_WHAT YOU HAVE TO DO_. Which rows below contain the word "highway"? List each of those lines in full.

_Collection entries_.

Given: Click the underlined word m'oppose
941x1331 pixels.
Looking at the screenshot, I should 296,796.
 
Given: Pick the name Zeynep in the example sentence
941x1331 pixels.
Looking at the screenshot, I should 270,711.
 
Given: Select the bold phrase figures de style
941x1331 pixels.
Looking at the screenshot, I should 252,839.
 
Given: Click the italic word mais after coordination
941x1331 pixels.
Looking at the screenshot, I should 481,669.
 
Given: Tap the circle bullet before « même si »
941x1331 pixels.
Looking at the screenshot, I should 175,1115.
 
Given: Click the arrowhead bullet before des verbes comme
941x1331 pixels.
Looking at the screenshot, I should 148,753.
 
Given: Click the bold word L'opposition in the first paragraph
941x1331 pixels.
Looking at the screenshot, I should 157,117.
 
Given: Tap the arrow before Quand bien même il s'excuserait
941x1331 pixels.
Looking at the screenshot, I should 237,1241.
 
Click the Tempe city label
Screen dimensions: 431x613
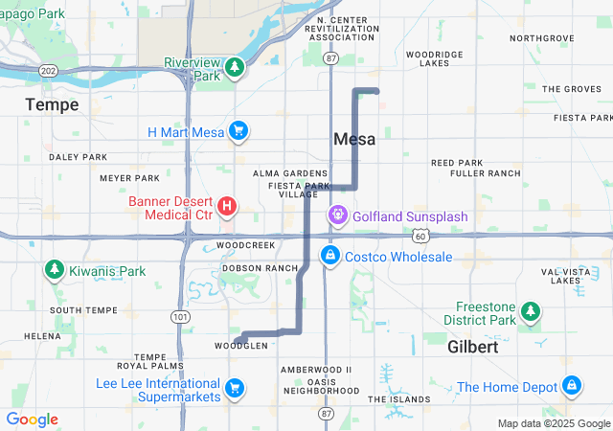53,103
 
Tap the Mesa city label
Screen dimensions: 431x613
354,139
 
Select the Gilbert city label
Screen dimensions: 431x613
473,347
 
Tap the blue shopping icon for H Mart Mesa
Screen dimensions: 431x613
238,131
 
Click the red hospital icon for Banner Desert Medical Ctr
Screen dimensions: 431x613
228,205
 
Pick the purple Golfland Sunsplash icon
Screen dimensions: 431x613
338,216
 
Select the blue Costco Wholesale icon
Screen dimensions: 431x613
330,256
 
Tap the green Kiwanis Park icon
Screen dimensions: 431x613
54,271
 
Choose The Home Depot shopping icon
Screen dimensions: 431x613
572,386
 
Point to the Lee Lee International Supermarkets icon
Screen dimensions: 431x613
234,389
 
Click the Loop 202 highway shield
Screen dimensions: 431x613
50,71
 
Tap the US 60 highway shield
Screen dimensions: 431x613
421,235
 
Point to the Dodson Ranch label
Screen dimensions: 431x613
260,268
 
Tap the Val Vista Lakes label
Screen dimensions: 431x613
560,276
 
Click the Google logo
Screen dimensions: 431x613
32,420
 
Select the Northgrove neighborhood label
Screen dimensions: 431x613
542,38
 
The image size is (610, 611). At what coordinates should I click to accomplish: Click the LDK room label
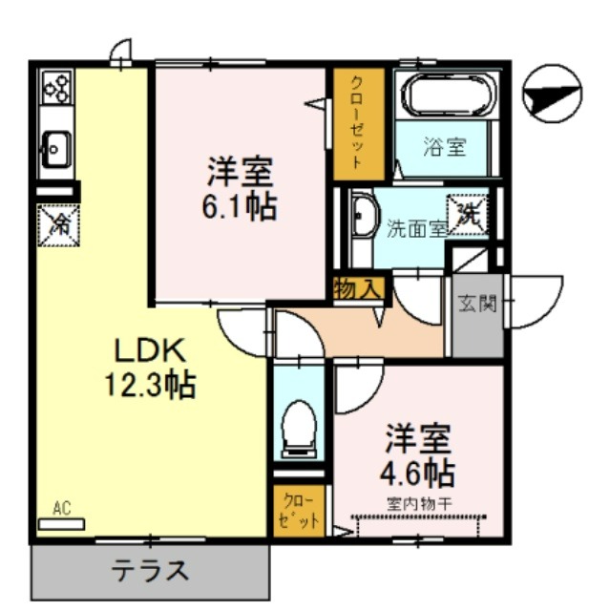pos(149,350)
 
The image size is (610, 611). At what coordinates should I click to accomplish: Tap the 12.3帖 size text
pos(150,385)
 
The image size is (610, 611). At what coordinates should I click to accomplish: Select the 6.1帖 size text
pos(240,206)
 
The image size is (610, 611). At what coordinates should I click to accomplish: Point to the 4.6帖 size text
pos(417,473)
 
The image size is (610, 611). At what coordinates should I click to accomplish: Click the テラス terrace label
pos(150,571)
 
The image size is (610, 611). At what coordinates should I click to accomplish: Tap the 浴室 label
pos(445,147)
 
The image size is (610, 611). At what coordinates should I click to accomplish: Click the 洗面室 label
pos(416,229)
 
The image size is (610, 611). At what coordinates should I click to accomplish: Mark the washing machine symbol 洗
pos(468,215)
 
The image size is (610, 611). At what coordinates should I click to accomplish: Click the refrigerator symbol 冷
pos(59,225)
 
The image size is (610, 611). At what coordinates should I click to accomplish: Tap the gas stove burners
pos(57,87)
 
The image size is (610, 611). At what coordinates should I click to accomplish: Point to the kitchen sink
pos(56,150)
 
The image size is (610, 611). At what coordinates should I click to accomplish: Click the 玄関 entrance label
pos(477,304)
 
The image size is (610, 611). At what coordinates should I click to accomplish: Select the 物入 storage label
pos(358,288)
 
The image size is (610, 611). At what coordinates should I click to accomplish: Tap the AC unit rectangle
pos(61,524)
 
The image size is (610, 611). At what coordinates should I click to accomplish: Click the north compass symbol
pos(552,94)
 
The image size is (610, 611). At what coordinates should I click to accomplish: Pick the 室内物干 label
pos(419,505)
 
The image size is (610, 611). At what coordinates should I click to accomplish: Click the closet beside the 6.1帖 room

_EXERCISE SOLUTION_.
Click the Loop 202 highway shield
Tap the US 60 highway shield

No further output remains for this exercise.